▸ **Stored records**
..............................

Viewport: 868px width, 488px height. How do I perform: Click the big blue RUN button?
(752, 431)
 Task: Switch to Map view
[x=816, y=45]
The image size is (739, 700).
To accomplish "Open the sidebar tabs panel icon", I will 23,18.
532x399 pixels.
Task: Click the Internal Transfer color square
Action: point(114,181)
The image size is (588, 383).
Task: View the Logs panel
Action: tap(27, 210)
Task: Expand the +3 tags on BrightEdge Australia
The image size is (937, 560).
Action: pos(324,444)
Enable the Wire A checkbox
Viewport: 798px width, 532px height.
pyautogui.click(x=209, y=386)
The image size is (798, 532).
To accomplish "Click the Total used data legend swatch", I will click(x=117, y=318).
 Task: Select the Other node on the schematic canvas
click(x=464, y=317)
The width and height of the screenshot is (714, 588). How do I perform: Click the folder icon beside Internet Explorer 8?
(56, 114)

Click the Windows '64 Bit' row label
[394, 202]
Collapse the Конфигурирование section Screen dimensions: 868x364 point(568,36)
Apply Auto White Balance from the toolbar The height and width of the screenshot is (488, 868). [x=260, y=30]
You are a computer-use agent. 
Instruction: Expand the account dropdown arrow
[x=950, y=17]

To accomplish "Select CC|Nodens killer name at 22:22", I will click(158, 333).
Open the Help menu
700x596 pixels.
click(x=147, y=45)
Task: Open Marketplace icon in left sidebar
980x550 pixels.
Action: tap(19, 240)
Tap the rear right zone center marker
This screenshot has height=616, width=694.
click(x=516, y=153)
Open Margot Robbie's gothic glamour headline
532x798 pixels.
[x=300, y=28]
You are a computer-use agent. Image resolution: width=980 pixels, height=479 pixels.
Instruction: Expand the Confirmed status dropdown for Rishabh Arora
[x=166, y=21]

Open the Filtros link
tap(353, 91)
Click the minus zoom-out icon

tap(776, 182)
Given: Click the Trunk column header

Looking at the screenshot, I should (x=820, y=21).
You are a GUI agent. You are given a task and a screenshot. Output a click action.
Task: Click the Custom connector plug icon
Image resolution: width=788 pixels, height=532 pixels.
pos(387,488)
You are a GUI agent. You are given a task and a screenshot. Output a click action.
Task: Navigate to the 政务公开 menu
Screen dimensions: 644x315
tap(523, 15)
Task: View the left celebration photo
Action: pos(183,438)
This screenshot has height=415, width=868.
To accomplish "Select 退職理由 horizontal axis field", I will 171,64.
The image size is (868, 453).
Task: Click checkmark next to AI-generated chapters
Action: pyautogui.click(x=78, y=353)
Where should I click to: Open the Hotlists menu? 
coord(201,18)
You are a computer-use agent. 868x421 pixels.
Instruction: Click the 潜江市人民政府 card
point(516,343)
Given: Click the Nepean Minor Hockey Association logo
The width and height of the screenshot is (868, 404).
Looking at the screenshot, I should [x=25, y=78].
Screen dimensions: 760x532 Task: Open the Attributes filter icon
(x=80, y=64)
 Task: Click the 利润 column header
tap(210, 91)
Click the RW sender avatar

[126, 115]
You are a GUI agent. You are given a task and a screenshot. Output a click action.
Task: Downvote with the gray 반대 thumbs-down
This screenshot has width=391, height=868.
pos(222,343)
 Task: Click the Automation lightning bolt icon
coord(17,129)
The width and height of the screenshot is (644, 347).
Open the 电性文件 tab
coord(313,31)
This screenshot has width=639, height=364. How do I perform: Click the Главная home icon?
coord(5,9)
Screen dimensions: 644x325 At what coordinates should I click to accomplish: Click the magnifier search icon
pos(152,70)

..............................

▸ **TASK GOAL**
Restate all entries above verbatim.

▸ **SOLUTION TO THIS TASK**
Viewport: 868px width, 488px height. How do I perform: Click the big blue RUN button?
(752, 431)
 Task: Switch to Map view
[x=816, y=45]
The image size is (739, 700).
To accomplish "Open the sidebar tabs panel icon", I will 23,18.
532x399 pixels.
Task: Click the Internal Transfer color square
Action: point(114,181)
The image size is (588, 383).
Task: View the Logs panel
Action: tap(27, 210)
Task: Expand the +3 tags on BrightEdge Australia
The image size is (937, 560).
Action: pos(324,444)
Enable the Wire A checkbox
Viewport: 798px width, 532px height.
pyautogui.click(x=209, y=386)
The image size is (798, 532).
To accomplish "Click the Total used data legend swatch", I will click(x=117, y=318).
 Task: Select the Other node on the schematic canvas
click(x=464, y=317)
The width and height of the screenshot is (714, 588). How do I perform: Click the folder icon beside Internet Explorer 8?
(56, 114)

Click the Windows '64 Bit' row label
[394, 202]
Collapse the Конфигурирование section Screen dimensions: 868x364 point(568,36)
Apply Auto White Balance from the toolbar The height and width of the screenshot is (488, 868). [x=260, y=30]
You are a computer-use agent. 
Instruction: Expand the account dropdown arrow
[x=950, y=17]

To accomplish "Select CC|Nodens killer name at 22:22", I will click(158, 333).
Open the Help menu
700x596 pixels.
click(x=147, y=45)
Task: Open Marketplace icon in left sidebar
980x550 pixels.
Action: tap(19, 240)
Tap the rear right zone center marker
This screenshot has height=616, width=694.
click(x=516, y=153)
Open Margot Robbie's gothic glamour headline
532x798 pixels.
[x=300, y=28]
You are a computer-use agent. Image resolution: width=980 pixels, height=479 pixels.
Instruction: Expand the Confirmed status dropdown for Rishabh Arora
[x=166, y=21]

Open the Filtros link
tap(353, 91)
Click the minus zoom-out icon

tap(776, 182)
Given: Click the Trunk column header

Looking at the screenshot, I should (x=820, y=21).
You are a GUI agent. You are given a task and a screenshot. Output a click action.
Task: Click the Custom connector plug icon
Image resolution: width=788 pixels, height=532 pixels.
pos(387,488)
You are a GUI agent. You are given a task and a screenshot. Output a click action.
Task: Navigate to the 政务公开 menu
Screen dimensions: 644x315
tap(523, 15)
Task: View the left celebration photo
Action: pos(183,438)
This screenshot has height=415, width=868.
To accomplish "Select 退職理由 horizontal axis field", I will 171,64.
The image size is (868, 453).
Task: Click checkmark next to AI-generated chapters
Action: pyautogui.click(x=78, y=353)
Where should I click to: Open the Hotlists menu? 
coord(201,18)
You are a computer-use agent. 868x421 pixels.
Instruction: Click the 潜江市人民政府 card
point(516,343)
Given: Click the Nepean Minor Hockey Association logo
The width and height of the screenshot is (868, 404).
Looking at the screenshot, I should [x=25, y=78].
Screen dimensions: 760x532 Task: Open the Attributes filter icon
(x=80, y=64)
 Task: Click the 利润 column header
tap(210, 91)
Click the RW sender avatar

[126, 115]
You are a GUI agent. You are given a task and a screenshot. Output a click action.
Task: Downvote with the gray 반대 thumbs-down
This screenshot has width=391, height=868.
pos(222,343)
 Task: Click the Automation lightning bolt icon
coord(17,129)
The width and height of the screenshot is (644, 347).
Open the 电性文件 tab
coord(313,31)
This screenshot has width=639, height=364. How do I perform: Click the Главная home icon?
coord(5,9)
Screen dimensions: 644x325 At what coordinates should I click to accomplish: Click the magnifier search icon
pos(152,70)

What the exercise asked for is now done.